In our recently published paper, led by postdoc Dong Ning, we tested the general hypothesis that acclimation/adaptation within species, and selection among species, combine to create predictable relationships between plant functional traits and environmental factors across 705 species from 116 sites. The paper is co-authored by Ian Wright, Colin Prentice, and colleagues, and uses data from a broad north-south transect in Australia that runs from temperate woodlands in the south, through extensive semi-arid and arid lands in the centre to tropical savannas in the north.

TERN Ecosystem Surveillance plots used in this research
This work provides theoretical and empirical unifying explanations for relationships between key traits and site environment. Excerpt from the paper:
“Leaf area, the leaf economics spectrum (indexed by LMA and Narea), and χ (from stable carbon isotope ratios) varied almost independently among species. Across sites, however, χ and LA increased with mean growing-season temperature (mGDD0) and decreased with vapour pressure deficit (mVPD0) and soil pH. LMA and Narea showed the reverse pattern. Climate responses agreed with expectations based on optimality principles.”

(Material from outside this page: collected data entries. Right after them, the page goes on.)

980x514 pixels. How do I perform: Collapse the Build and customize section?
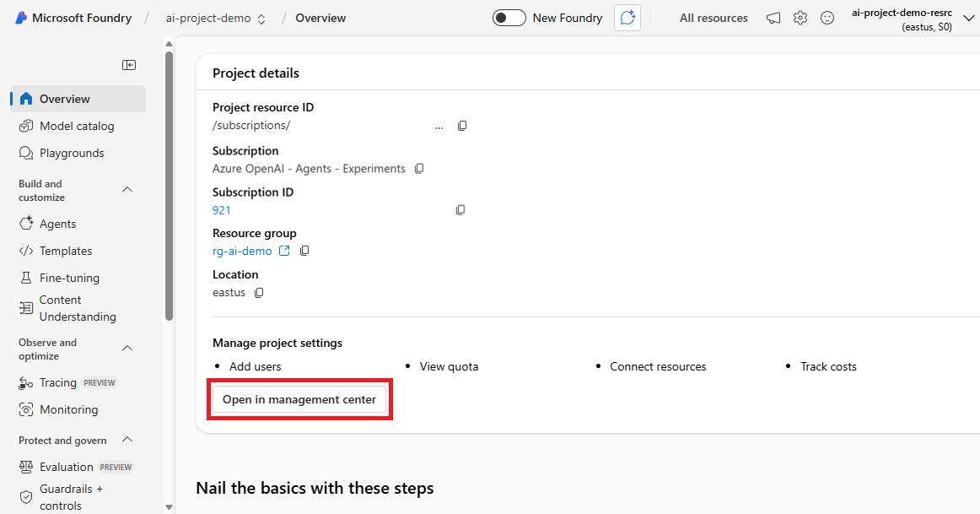[127, 189]
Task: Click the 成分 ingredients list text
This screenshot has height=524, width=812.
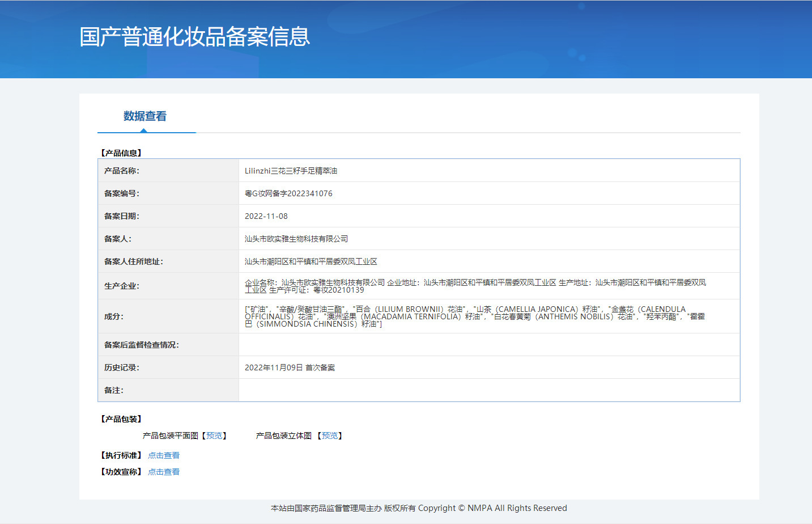Action: click(475, 316)
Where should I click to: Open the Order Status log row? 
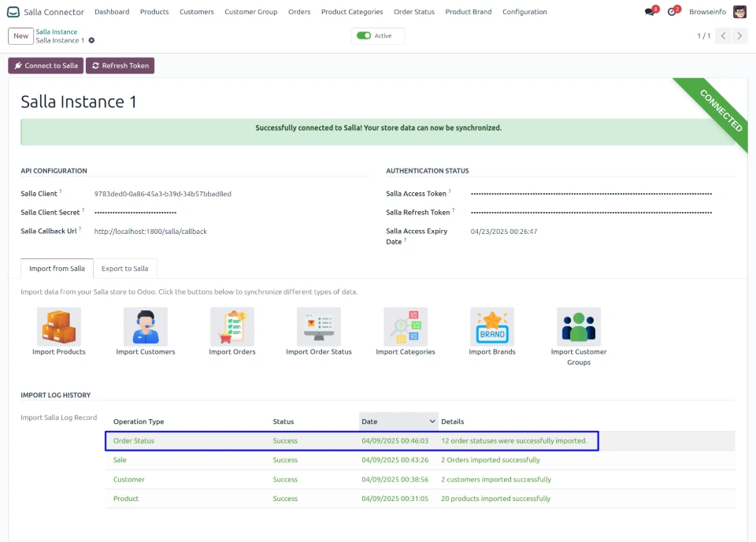pos(134,441)
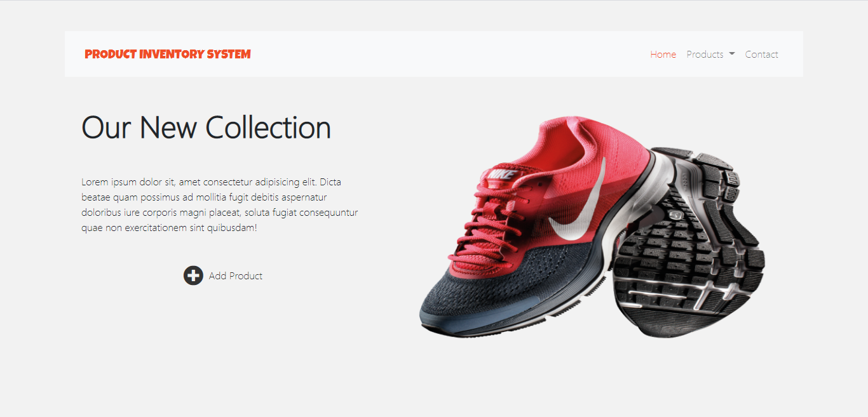This screenshot has height=417, width=868.
Task: Open the Contact page link
Action: coord(761,55)
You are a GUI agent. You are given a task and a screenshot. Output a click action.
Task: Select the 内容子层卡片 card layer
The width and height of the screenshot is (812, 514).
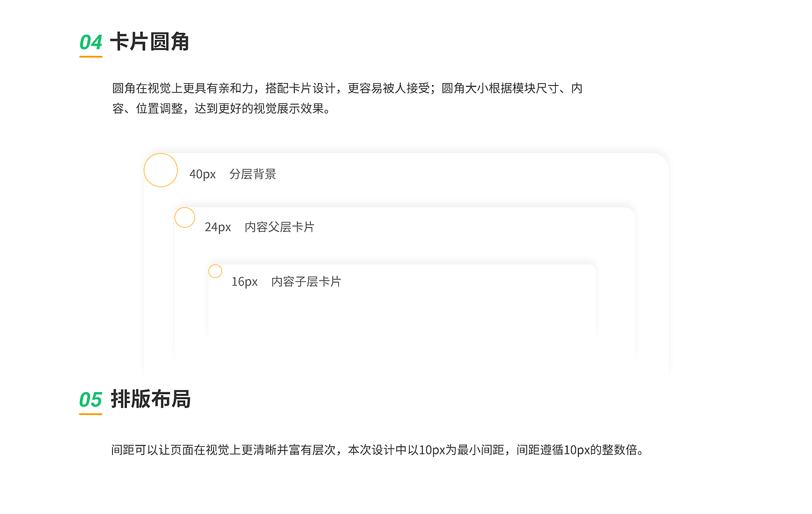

In addition, we quantified the proportion of geographic trait variation accounted for by within-species acclimation/adaptation versus species turnover, providing new insight into eco-evolutionary processes. Excerpt:
“Within-species variability contributed <10% to geographic variation in LA but >90% for χ, with LMA and Narea intermediate”

Figure 4. Trait gradient analysis of key leaf traits. [see paper for full caption]
In short, our results represent a significant advance in fundamental plant ecology, which will be key to constructing a new generation of global vegetation models with a basis in continuous trait variation, instead of discrete plant functional types.
Dong N, Prentice IC, Wright IJ, Evans BJ, Togashi HF, Caddy-Retalic S, McInerney FA, Sparrow B, Leitch E, Lowe AJ. 2020. Components of leaf-trait variation along environmental gradients. New Phytologist 228:82-94.